[[ RECORDS PROVIDED, beginning ]]
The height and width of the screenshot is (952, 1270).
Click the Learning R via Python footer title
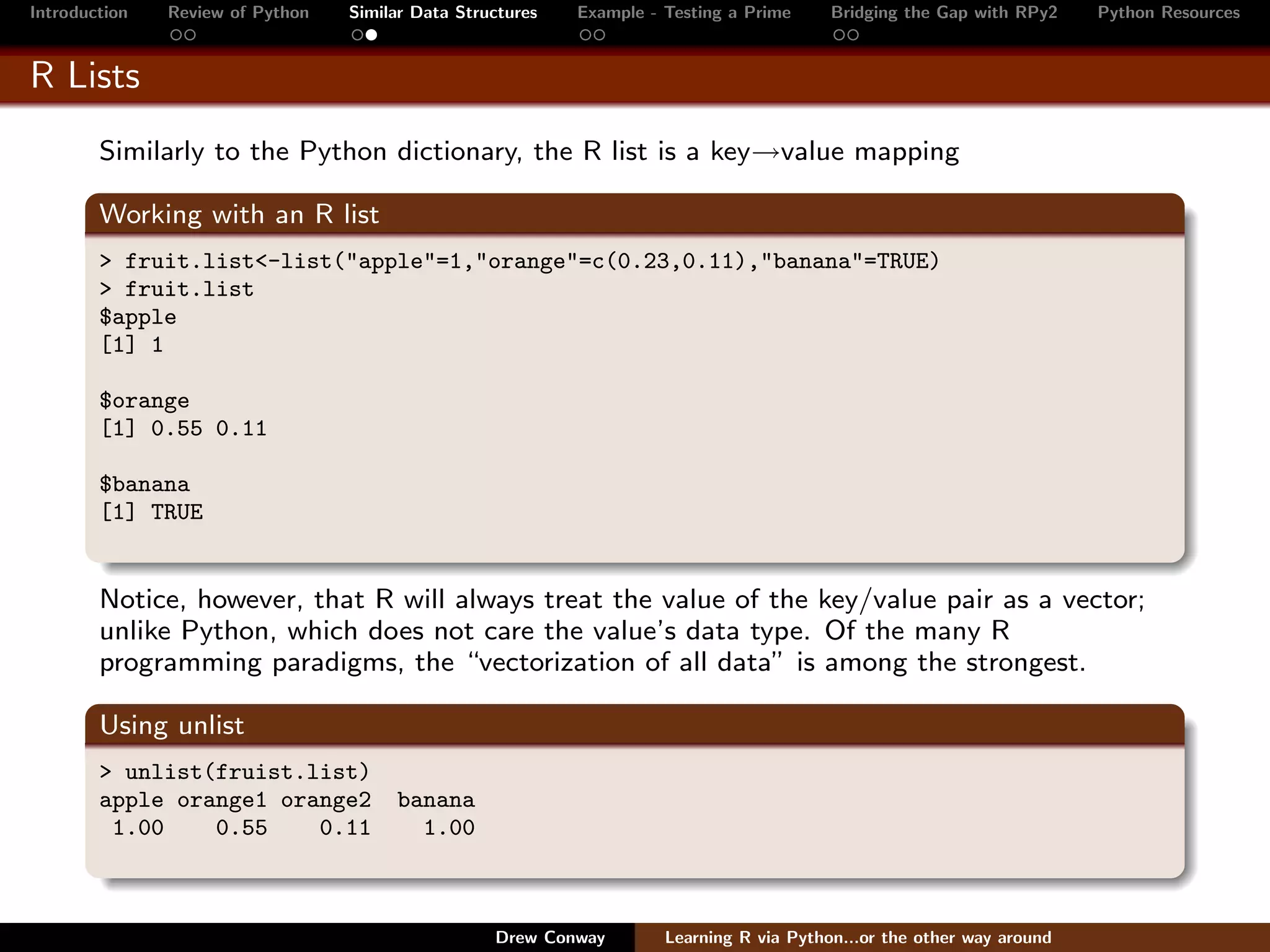tap(858, 937)
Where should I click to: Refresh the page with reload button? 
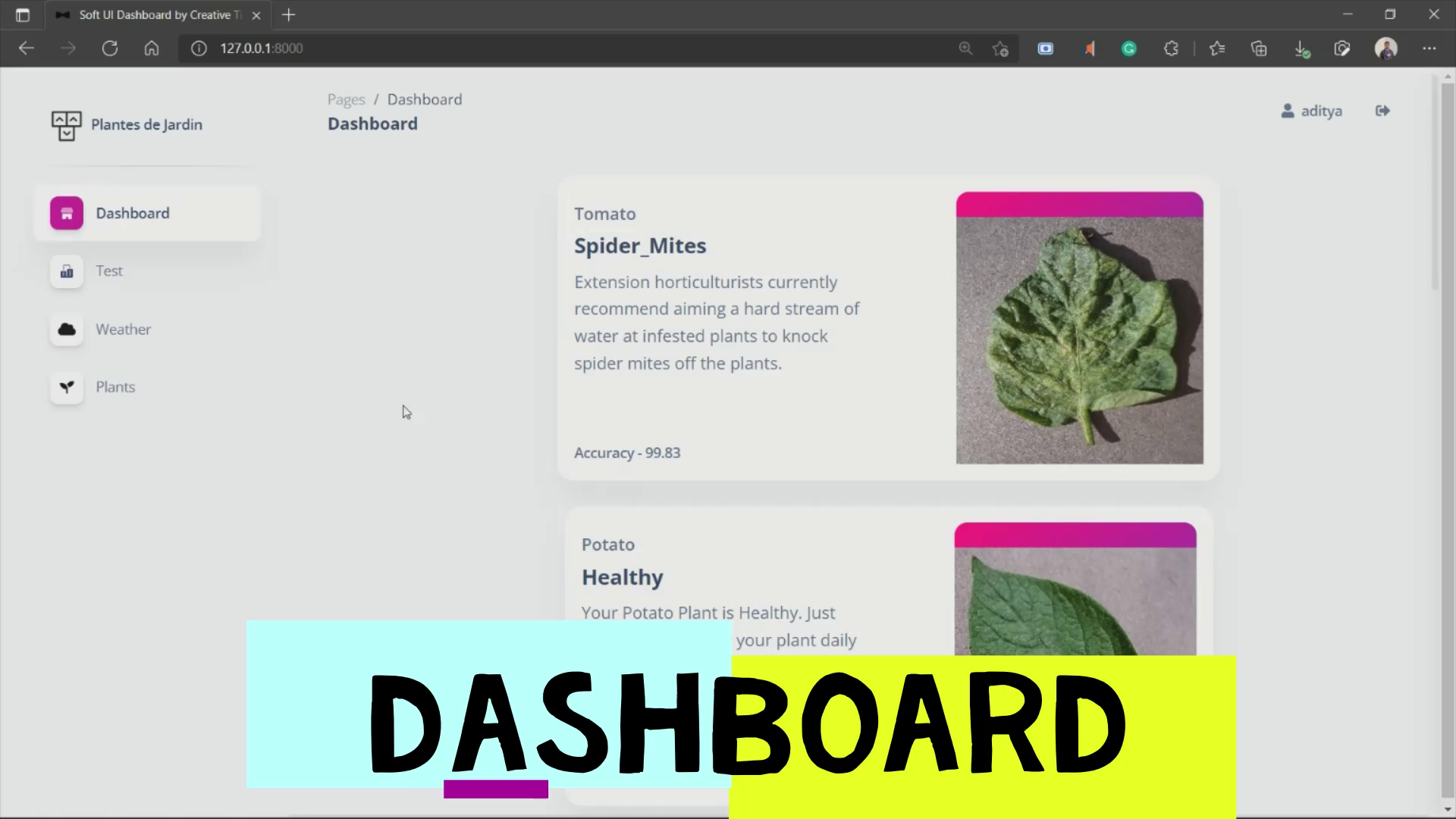pyautogui.click(x=110, y=49)
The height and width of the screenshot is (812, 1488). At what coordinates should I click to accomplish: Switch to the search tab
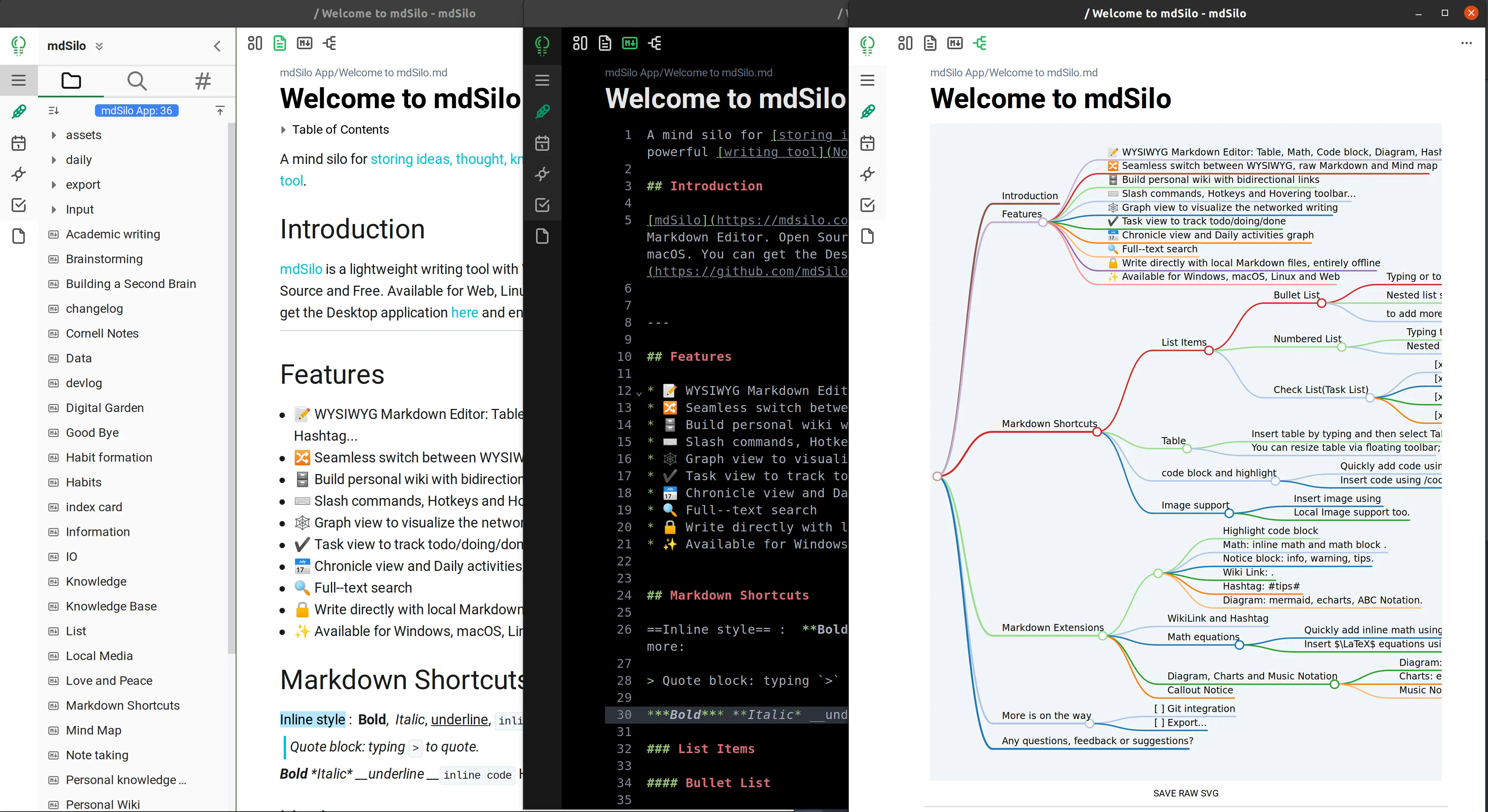pyautogui.click(x=136, y=81)
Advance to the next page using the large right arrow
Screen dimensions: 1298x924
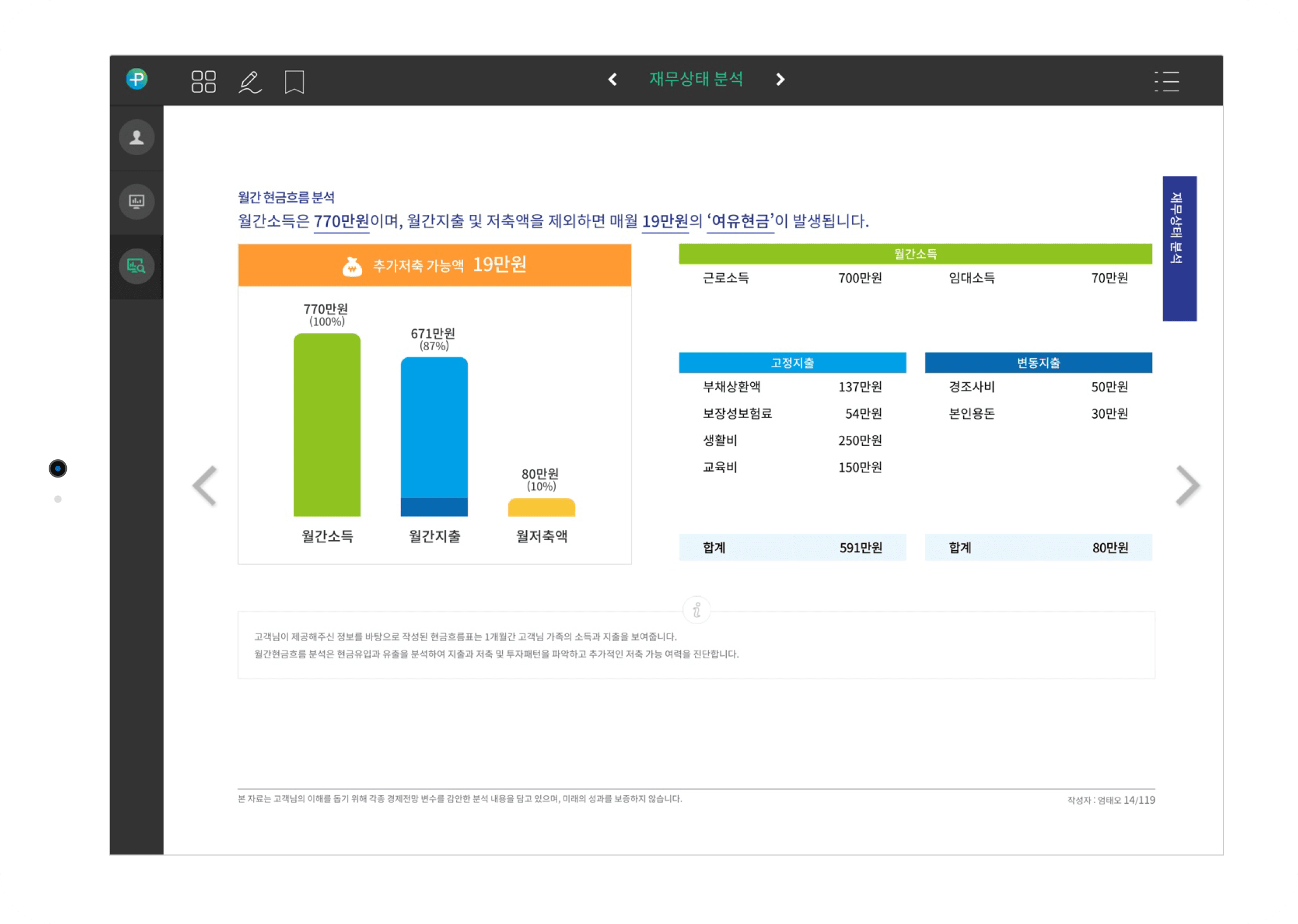1188,486
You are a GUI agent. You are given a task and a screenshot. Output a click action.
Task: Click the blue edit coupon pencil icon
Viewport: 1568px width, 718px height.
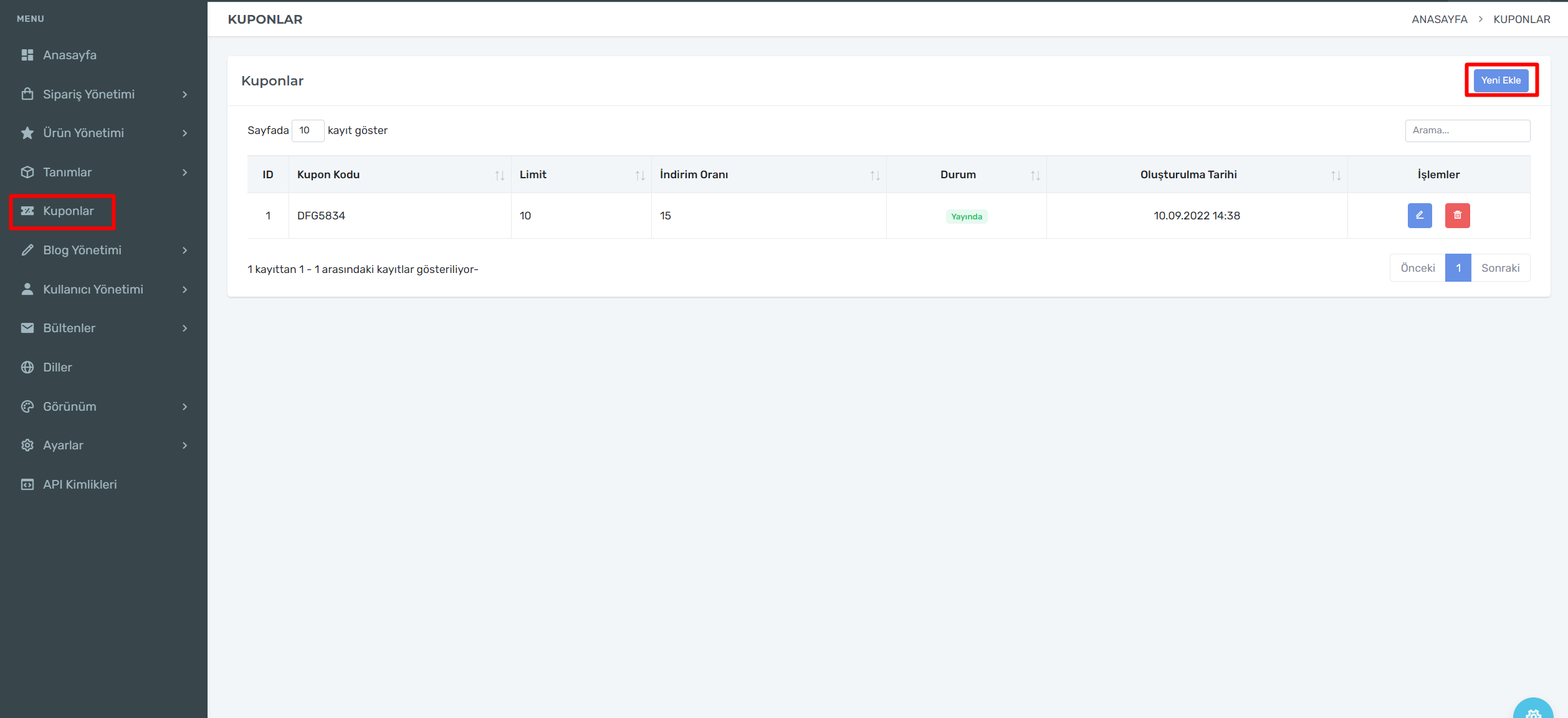[1419, 216]
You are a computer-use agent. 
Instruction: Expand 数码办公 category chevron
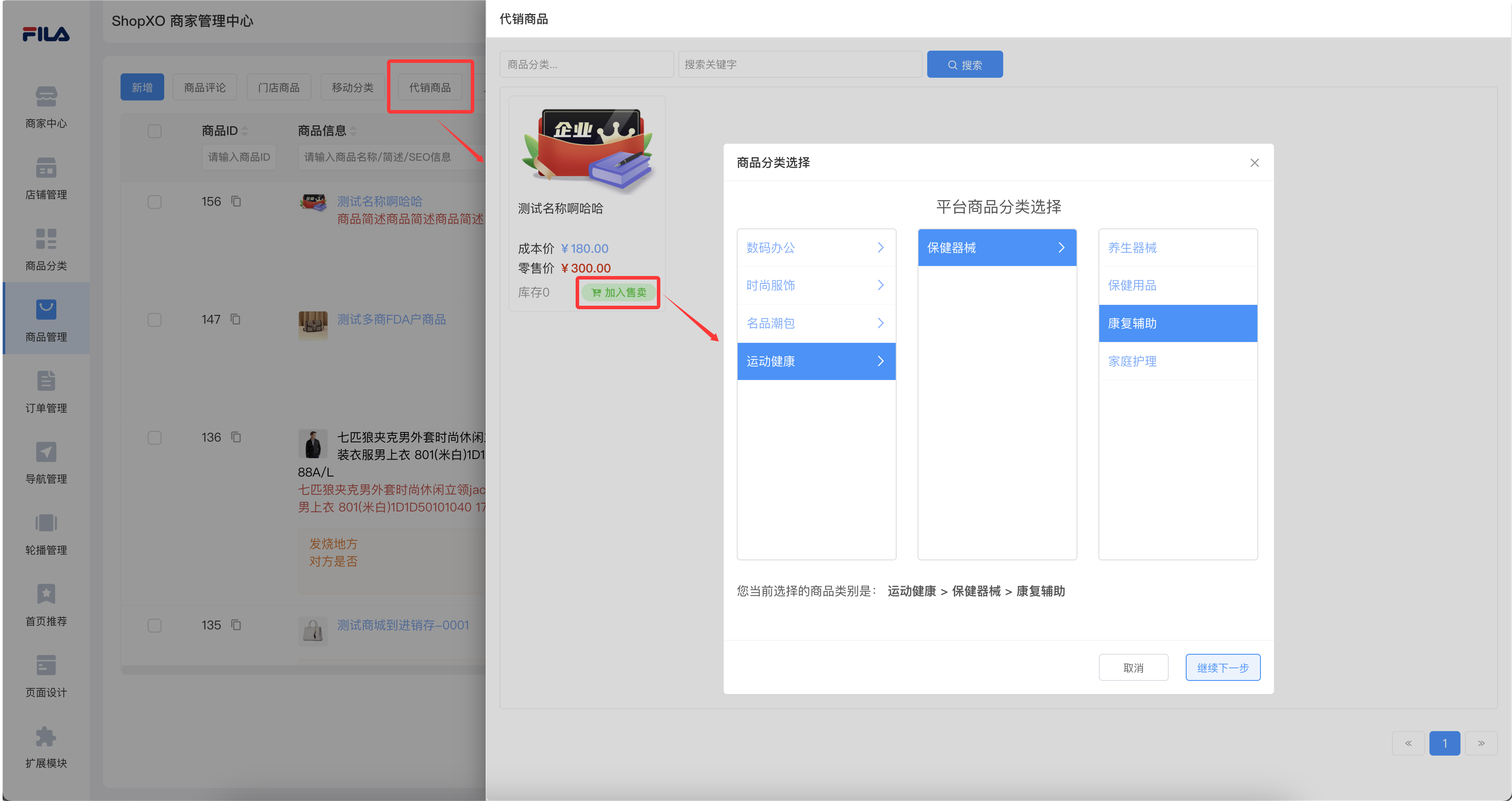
[[ RECORDS PROVIDED, end ]]
TASK GOAL: Extract every line of the records above that contains the word "agent".

RESPONSE BELOW:
You are a GUI agent. You are given a task and a screenshot. Output a click action.
You are a computer-use agent. 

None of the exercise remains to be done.